13 Jul 09:06h
¿Habrá llegado la hora finalmente de que el peronismo se atreva a llevar a una mujer en la fórmula de gobernador y vice? Todavía no hay respuesta, porque es pronto. Pero hay un clima previo que es bastante indicativo al respecto. Y un par de nombres que se repiten en las conversaciones, por distintos motivos: Daniela Rodríguez y Romina Rosas, en orden indistinto.
El solo hecho de que sus nombres estén en las mesas de café es muy relevante. Marca una diferencia sustancial con precampañas anteriores, cuando el género femenino directamente parecía reservado a la esfera legislativa por una cuestión de cupo obligatorio.
Las cosas cambiaron. O al menos eso parece. Las mujeres se convirtieron en piezas claves del ajedrez peronista, en un contexto de renovación y redefinición.
Daniela Rodríguez está habilitada para ir por la reelección como intendenta de Chimbas y todo indica que esa sería su primera vocación. Pero, como dijo el General: primero la Patria, después, el movimiento y por último los hombres (o las mujeres). La jefa comunal tiene una profunda formación peronista.
¿Por qué motivo Rodríguez aparece en el abanico de potenciales compañeras de fórmula? Mínimamente por dos razones de peso y un bonus track.

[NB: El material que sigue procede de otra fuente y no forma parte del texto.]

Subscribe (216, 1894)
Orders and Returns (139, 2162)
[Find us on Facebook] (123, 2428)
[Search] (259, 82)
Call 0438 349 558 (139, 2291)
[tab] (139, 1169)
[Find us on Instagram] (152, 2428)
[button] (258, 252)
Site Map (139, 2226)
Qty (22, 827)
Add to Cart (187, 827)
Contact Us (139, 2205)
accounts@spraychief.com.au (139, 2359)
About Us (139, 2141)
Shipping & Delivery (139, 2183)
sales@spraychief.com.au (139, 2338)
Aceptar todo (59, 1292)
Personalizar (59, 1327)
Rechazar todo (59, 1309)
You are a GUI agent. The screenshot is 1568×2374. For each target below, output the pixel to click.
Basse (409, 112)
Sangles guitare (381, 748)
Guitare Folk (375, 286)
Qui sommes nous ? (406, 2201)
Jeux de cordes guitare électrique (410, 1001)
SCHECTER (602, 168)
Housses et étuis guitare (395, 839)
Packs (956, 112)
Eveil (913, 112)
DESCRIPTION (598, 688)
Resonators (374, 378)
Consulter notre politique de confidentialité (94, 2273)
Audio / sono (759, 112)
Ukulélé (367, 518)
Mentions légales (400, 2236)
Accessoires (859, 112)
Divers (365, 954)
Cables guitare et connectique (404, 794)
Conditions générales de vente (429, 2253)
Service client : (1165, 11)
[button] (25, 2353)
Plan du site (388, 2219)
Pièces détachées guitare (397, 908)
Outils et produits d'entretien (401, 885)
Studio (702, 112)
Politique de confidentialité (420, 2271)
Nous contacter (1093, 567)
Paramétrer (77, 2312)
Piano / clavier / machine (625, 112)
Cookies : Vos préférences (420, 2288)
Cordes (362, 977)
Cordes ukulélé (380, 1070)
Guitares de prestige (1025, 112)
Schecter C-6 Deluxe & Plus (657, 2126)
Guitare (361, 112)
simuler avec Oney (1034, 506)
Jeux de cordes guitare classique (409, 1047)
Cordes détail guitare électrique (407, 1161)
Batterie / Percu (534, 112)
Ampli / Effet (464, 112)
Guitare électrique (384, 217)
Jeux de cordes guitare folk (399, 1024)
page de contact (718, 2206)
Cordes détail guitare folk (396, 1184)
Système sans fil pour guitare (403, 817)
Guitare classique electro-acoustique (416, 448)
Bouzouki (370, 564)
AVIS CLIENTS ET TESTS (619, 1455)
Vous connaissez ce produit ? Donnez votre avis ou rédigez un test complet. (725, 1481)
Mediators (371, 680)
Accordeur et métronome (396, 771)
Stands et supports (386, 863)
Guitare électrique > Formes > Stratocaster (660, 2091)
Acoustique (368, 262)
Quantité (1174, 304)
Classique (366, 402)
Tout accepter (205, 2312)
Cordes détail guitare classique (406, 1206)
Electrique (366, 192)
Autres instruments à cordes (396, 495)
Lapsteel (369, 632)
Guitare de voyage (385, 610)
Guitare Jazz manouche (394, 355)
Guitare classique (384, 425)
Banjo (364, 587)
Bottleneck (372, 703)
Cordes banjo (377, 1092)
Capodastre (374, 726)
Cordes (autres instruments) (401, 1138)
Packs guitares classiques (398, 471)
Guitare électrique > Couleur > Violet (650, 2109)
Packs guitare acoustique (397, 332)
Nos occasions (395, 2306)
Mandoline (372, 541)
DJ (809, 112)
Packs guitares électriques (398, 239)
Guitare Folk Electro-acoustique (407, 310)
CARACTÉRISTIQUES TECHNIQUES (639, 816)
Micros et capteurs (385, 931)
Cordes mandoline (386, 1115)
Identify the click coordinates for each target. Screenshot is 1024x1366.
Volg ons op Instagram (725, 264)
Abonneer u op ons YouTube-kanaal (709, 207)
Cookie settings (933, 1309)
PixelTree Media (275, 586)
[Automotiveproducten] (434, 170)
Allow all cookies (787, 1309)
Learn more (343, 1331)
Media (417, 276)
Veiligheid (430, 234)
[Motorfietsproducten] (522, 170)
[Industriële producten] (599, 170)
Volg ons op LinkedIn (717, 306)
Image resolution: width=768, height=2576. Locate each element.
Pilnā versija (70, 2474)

La primera razón es que conduce uno de los dos bastiones del peronismo en el Gran San Juan. La intendenta de Chimbas en una fórmula para gobernador y vice debería empujar bastante la cosecha de votos, cuanto menos, de la avenida Benavidez al norte.
Al norte y al sur también, teniendo en cuenta la alianza con Rawson vía Carlos Munisaga, que se gestó hace tiempo para conformar un eje de poder alternativo al uñaquismo y al giojismo históricos.
La segunda razón que alienta las chances de Daniela es que integra el espacio ‘Chimbas te Quiero’, devenido en ‘San Juan te quiero’. Si ella pegara el salto a lo provincial, quedaría servido en bandeja el regreso de Fabián Gramajo a la intendencia de la que se despidió en diciembre de 2023.
Gramajo merece una columna aparte.
Entonces, dos razones de peso para especular con Daniela: su poder territorial y su pertenencia política. Pero también hay un bonus track: tiene una excelente relación con todos los sectores del peronismo no gramajistas. Incluso, se ha mostrado en varias ocasiones cercana a Cristian Andino. ¿Hace falta aclarar más?
Por supuesto, Daniela tiene flancos débiles. Puede no ser la primera opción de Sergio Uñac y de José Luis Gioja, los dos mandamases que todavía tienen mucho poder de decisión y negociación interno.
Es ahí donde emerge la otra protagonista de este análisis: Romina Rosas. A diferencia de Rodríguez, la intendenta de Caucete está transitando su segundo y último mandato en el municipio. Por lo tanto quedará liberada en 2027 para jugar donde se la requiera.
Hacia adentro del PJ y hacia afuera también está muy identificada con Uñac. De hecho, fue la figura impulsada por el senador para completar la lista de diputados nacionales el año pasado, segunda de Andino, cuando Gioja retiró a toda su gente de la nómina, disgustado por los términos del acuerdo ofrecido.
De todos los intendentes justicialistas, Rosas ha sido probablemente la más combativa hacia la gestión de Marcelo Orrego. Esa cucarda la posiciona también como una referencia dentro del partido que tiene hambre de recuperar el poder.
Entiéndase que la mención de Rodríguez y Rosas es solo a título ilustrativo. La cuestión de fondo es que las mujeres, por primera vez, están en la conversación previa para integrar una fórmula de gobernador y vice.
Con seguridad habrá muchos otros nombres en danza. Hay que mencionar, sin ir más lejos, a la diputada y vicepresidenta del PJ, Graciela Seva.
Ella fue quien, en Pelado Stream, instaló el asunto: ampliar la reforma electoral e imponer la paridad de género también para el cargo de gobernador y vice. Tal vez no sea necesario. Tal vez el tiempo llegó.